Metadata-Version: 2.1
Name: spotilyzer
Version: 0.1.3
Summary: AWS Spot Fleet Analyzer
Home-page: https://github.com/conrad-mukai/spotilyzer
Author: Conrad Mukai
Author-email: conrad@mukai-home.net
License: MIT
Description: # Spotilyzer - AWS Spot Fleet Analyzer
        
        Spotilyzer is a tool that defines AWS spot fleet pools for EKS. It uses spot
        fleet price data to select instance types for your pools. While there are many
        excellent articles which describe the architecture (such as
        [this one](https://aws.amazon.com/blogs/compute/cost-optimization-and-resilience-eks-with-spot-instances/#)),
        the task of selecting instance types is generally glossed over. This tool fills
        that gap by making the selection process a data-driven one.
        
        ## Requirements
        
        To run spotilyzer you need the following:
        * Python 3.5 or later; and
        * an AWS account with ec2:Describe* privileges.
        
        ## Installation
        
        If you just want to use the tool, you can install it with pip:
        
            pip install spotilyzer
        
        If you want to work on the code you can download and install it in developer
        mode like so:
        
            git clone https://github.com/conrad-mukai/spotilyzer
            cd spotilyzer
            python setup.py develop
        
        ## Background
        
        The goal of spotilyzer is to provide a selection of spot fleet pools that can
        be used for EKS worker nodes, where the worker nodes are autoscaled with the
        [Cluster Autoscaler](https://docs.aws.amazon.com/eks/latest/userguide/cluster-autoscaler.html).
        The autoscaler requires that all instance types in the spot fleet are
        approximately the same size (i.e., they have the same vCPU and memory). In
        addition, to optimize resource allocation several groups of spot fleets are
        provided where each instance type in a group has a similar memory to core
        ratio. Pods are assigned into groups based upon the ratio of the pod's memory
        to the pod's core.
        
        ## Usage
        
        The process of generating recommendations for spot fleets is done as follows:
        1. `spotilyzer init` (optional);
        1. edit `~/.spotilyzer/seeds.json` (optional);
        1. `spotilyzer create-candidates candidates.json`;
        1. `spotilyzer group-requests candidates.json requests.csv grouped-requests.json`; and
        1. `spotilyzer size-fleets candidates.json grouped-requests.json`
        
        ### Help
        
        To get a list of subcommands use the `-h` option like so:
        
            spotilyzer -h
        
        To get details for a specific subcommand use the `-h` option again:
        
            spotilyzer create-candidates -h
        
        ### Setup
        
        To satisfy the memory to core and similar size requirements, instance types are
        grouped in a JSON file called `seeds.json`. These groupings are used throughout
        spotilyzer calculations.
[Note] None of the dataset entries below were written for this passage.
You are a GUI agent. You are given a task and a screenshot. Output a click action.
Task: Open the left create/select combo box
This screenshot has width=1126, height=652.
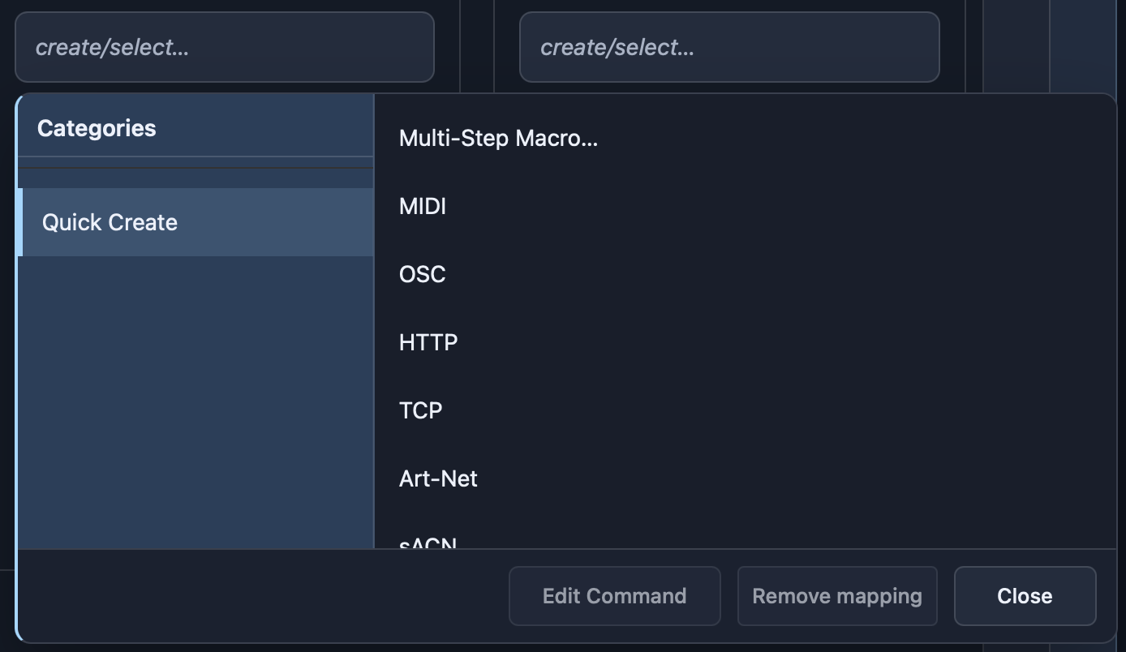click(x=225, y=46)
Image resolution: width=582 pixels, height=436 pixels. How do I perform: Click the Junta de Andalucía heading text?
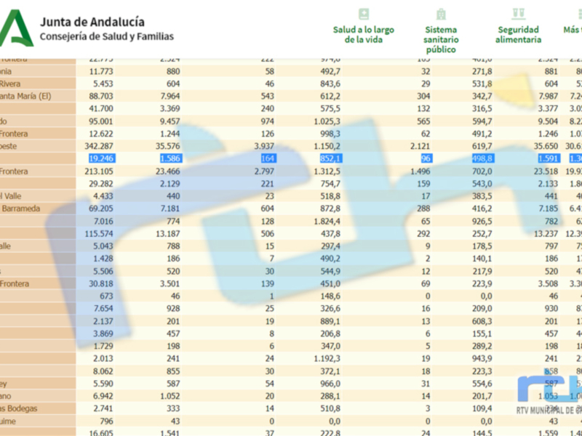tap(92, 22)
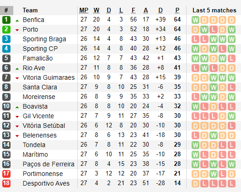
Task: Sort table by W wins column header
Action: click(x=96, y=11)
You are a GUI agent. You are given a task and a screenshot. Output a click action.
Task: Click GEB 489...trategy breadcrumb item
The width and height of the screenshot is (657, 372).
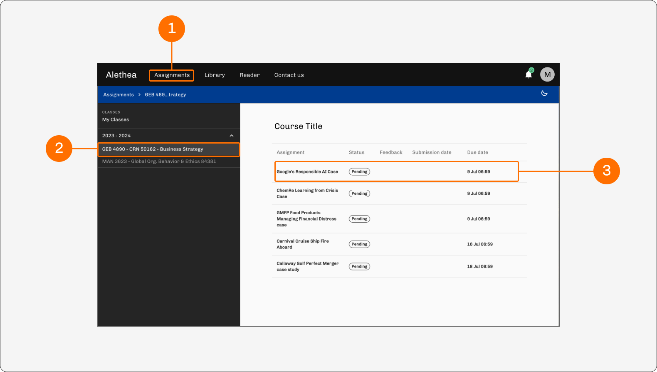165,95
The file has the following structure:
        
            {
              "seeds": [
                {
                  "group": "compute",
                  "candidates": [
                    {
                      "candidate-name": "large",
                      "instance-types": [
                        "c3.large", "c4.large", "c5.large", "c5d.large", "c5a.large",
                        "c5ad.large", "c5n.large", "c6g.large", "c6gd.large", "c6gn.large"
                      ]
                    },
                    {
                      "candidate-name": "xlarge",
                      "instance-types": [
                        "c3.xlarge", "c4.xlarge", "c5.xlarge", "c5d.xlarge", "c5a.xlarge",
                        "c5ad.xlarge", "c5n.xlarge", "c6g.xlarge", "c6gd.xlarge",
                        "c6gn.xlarge"
                      ]
                    },
                    ...
                  ]
                },
                {
                  "group": "general",
                  "candidates": [
                    {
                      "candidate-name": "large",
                      "instance-types": [
                        "m3.large", "m4.large", "m5.large", "m5d.large", "m5a.large",
                        "m5ad.large", "m5n.large", "m5dn.large", "m5zn.large", "m6g.large",
                        "m6gd.large"
                      ]
                    },
                    ...
                  ]
                },
                {
                  "group": "memory",
                  "candidates": [
                    {
                      "candidate-name": "large",
                      "instance-types": [
                        "r3.large", "r4.large", "r5.large", "r5d.large", "r5a.large",
                        "r5ad.large", "r5b.large", "r5n.large", "r5dn.large", "r6g.large",
                        "r6gd.large"
                      ]
                    },
                    ...
                  ]
                },
                ...
              ]
            }
        
        The `seeds` array has 3 objects which describe groups. A group is a collection
        of instance types that have similar memory to core ratios, which AWS refers to
        as a family. The `seeds.json` uses 3 families: `c` for compute optimized
        (~2G/core), `m` for general purpose (~4G/core), and `r` for memory optimized
        (~8G/core). Each group contains a `candidates` array which clusters instance
        types according to size. For example in the `compute` group the `large`
        candidate instance types generally have 4G memory and 2 cores, the `xlarge`
        candidate instance types generally have 8G memory and 4 cores, etc.
        
        Spotilyzer is packaged with `seeds.json`, but the user can get an editable copy
        of the file in their home directory by running `spotilyzer init` which copies
        the file to `~/.spotilyzer/seeds.json`. If the user does this, that file takes
        precedence over the file in the spotilyzer package. The user can also specify
        an arbitrary seeds file using the `create-candidates -s` option.
        
        ### Creating Candidates
        
        The `create-candidates` subcommand pulls data from AWS to create spot fleet
        candidates based upon the seeds file. The selection process uses the spot price
        history for each instance type in every availability zone the instance type is
        offered. Spotilyzer computes the average and standard deviation for every
        instance type/availability zone combination. The n-lowest dynamic prices (where
        dynamic price is average plus standard deviation) determines which instance
        types are placed in the candidate pools.
        
        The n-lowest calculation is driven by the minimum number of pools in a
        candidate. This defaults to 20, but can be adjusted using the `-m` option.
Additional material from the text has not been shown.